■ **TEXTE**:

D'autres gros poissons sont dans le collimateur des organisations de défenses des droits humains, sociaux et de l'environnement. Le 26 octobre dernier, BNP Paribas Fortis a été la première banque mise en demeure par les organisations non gouvernementales "Notre affaire à tous" et "Oxfam France", rejointes par "les Amis de la Terre". En cause : son financement dans de nouveaux projets d'énergie fossile. Une affaire liée à celle de TotalEnergies puisque BNP Paribas est le financeur principal de l'entreprise pétrolière. 

Côté belge, il n'existe pas encore de loi sur le devoir de vigilance.  Mais des entreprises belges sont dans le collimateur de la société civile. À titre d’exemple, SIAT, active dans la production d'huile de palme et de caoutchouc en Amérique latine et en Afrique, a été dénoncée par la coalition belge contre la faim. Cette dernière l'accuse d'accaparer les terres des habitants et de bafouer de nombreux droits fondamentaux de la population en Côte d’Ivoire, au Ghana et au Nigeria. Sous la pression des organisations de la société civiles, l'entreprise s'est engagée à envoyer une délégation dans les pays concernés ce mois de novembre.

■ **DONNÉES FOURNIES**:
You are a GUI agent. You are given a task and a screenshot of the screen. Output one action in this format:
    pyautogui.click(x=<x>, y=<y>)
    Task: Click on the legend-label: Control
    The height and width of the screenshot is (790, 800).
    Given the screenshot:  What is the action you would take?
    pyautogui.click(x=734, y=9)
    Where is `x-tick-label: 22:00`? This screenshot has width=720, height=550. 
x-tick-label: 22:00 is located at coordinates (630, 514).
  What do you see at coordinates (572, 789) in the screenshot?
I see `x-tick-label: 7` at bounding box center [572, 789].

■ **CONSIGNE**: Rédigez la suite du texte sur les entreprises visées par les organisations de la société civile, en commençant après sa dernière phrase.

■ **RÉPONSE**:
Au sein de l’Union européenne, l’Allemagne et les Pays-Bas s’apprêtent à voter une loi sur le devoir de vigilance, bien qu’elle varie sur divers points par rapport à la loi française. La Norvège et la Grande-Bretagne s’alignent également sur une loi similaire. Une directive européenne sur le devoir de vigilance est sur la table des négociations des États membres de l'UE. Après avoir approuvé la proposition en février dernier, elle doit désormais être approuvée par le Parlement européen et par le Conseil de l'UE. Il faudra ensuite compter deux ans pour que la loi s'applique dans les différents pays membres. 

 

La Belgique pourrait donner l’exemple

Le parcours législatif du devoir de vigilance à la belge, entamé en avril 2021, a été stoppé en septembre de la même année. Point de blocage principal : l’intégration des PME. Une coalition belge de la société civile se mobilise pour réactiver le dossier et faire de la Belgique un exemple européen en matière de droits humains et environnementaux.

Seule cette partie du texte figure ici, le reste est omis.